We reaffirm the above views originally expressed in our Midterm Review comment letter. In addition to being best positioned to assure that ICANN improves its performance so as to fully implement the guiding principles, the U.S. government also appears to provide the best defense against political or regulatory capture of ICANN that would subvert its status as a private sector-led technical management organization and lead to its becoming a politicized body exercising quasi-governmental powers.
Conclusion
We hope that DOC will find our comments useful and informative as it considers what action to take in regard to the upcoming termination of the current JPA. We realize that the JPA is an agreement that takes two willing parties to enter into. There has been some speculation that ICANN would refuse to sign a new agreement if the U.S. determines that some reasonable extension of its unique relationship with ICANN is required to assure full achievement of the guiding principles as well as to prevent capture and assure adequate security of the DNS. We do hope that matters do not reach such an impasse, as an ICANN confrontation with the U.S. in this regard could have severely destabilizing effects on the DNS going forward. Notwithstanding that potential confrontation, we urge the U.S. to strongly assert the need for a renewal and extension of the JPA.

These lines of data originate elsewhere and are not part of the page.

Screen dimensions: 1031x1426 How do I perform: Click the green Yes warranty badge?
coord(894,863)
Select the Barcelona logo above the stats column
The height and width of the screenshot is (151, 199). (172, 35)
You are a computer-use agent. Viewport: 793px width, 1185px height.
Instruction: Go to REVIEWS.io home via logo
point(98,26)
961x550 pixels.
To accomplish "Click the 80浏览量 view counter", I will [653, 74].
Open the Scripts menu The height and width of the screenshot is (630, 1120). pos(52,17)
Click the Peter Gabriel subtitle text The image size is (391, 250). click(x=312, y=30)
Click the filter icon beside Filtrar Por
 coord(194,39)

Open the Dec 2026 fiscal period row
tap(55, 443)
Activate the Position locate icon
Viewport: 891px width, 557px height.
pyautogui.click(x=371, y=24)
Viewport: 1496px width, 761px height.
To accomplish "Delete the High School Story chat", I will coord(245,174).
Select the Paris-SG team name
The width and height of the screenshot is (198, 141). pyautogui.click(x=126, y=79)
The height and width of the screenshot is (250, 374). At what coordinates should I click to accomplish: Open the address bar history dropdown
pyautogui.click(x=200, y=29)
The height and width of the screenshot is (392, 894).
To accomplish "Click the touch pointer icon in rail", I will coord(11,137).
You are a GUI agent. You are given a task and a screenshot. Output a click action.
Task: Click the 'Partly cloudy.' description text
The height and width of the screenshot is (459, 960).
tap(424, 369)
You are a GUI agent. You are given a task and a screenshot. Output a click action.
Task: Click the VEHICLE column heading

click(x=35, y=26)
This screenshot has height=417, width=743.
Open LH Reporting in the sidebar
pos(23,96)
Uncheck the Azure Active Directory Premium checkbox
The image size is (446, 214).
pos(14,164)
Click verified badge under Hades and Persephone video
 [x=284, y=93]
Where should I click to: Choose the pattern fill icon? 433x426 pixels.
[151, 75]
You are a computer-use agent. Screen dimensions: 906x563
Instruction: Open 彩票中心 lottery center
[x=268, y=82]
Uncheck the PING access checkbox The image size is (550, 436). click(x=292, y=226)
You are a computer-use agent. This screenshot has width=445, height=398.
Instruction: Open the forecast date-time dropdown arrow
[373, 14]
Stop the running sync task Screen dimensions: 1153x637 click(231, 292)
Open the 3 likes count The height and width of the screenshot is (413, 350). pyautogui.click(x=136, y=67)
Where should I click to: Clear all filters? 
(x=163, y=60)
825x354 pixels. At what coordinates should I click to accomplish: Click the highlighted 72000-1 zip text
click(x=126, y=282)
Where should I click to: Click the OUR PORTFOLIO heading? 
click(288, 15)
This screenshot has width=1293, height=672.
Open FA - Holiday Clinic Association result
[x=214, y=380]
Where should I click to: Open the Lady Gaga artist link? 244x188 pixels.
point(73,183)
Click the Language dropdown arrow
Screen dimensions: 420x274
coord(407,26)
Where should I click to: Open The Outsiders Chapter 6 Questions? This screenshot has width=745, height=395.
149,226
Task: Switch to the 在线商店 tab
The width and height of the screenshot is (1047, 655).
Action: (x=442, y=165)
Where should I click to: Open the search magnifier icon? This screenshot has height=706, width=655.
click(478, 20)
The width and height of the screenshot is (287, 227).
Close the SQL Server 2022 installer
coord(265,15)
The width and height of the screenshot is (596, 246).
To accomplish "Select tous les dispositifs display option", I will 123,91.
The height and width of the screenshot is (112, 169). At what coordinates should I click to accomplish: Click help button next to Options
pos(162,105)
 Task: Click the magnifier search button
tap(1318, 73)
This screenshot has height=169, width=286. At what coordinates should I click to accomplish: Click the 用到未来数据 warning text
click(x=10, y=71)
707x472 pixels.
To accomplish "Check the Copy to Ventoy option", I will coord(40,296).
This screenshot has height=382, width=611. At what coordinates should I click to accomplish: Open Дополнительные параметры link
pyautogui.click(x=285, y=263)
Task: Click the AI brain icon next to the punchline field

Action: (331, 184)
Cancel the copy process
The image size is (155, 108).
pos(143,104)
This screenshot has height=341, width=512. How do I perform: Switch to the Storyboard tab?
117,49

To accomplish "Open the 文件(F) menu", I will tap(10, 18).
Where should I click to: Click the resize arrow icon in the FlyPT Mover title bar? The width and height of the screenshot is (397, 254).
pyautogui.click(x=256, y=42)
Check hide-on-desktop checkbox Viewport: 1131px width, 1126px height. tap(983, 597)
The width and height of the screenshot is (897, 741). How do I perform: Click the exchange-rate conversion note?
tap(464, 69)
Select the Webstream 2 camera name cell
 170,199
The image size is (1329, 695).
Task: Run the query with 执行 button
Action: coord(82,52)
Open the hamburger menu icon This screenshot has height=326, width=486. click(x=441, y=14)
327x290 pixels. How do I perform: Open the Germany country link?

Thank you for your consideration of our views.
Sincerely,
Philip S. Corwin
Counsel, Internet Commerce Association””””
Another excellent letter by Mr. Corwin on behalf of the ICA and all domainers.
Come on people get behind these guys, were talking about $295 a year, less than the cost of 5 Namejet backorders.
jblack says
Excellent work Mike. Congrats to the ICA for their work in the overturn ruling and kudos for their outstanding letter as well. Clearly, ICA is (and has been) doing great work.
I second your voice for registrants to support the ICA. ICA has limited funding and staff. Its past time for all the WIPO whiners to ante up. Doubtful they will, most would rather bitch than actually do something, but the reality is its paying members thatpull their sled and save their asses. Just like the welfare state that is the US now I suppose.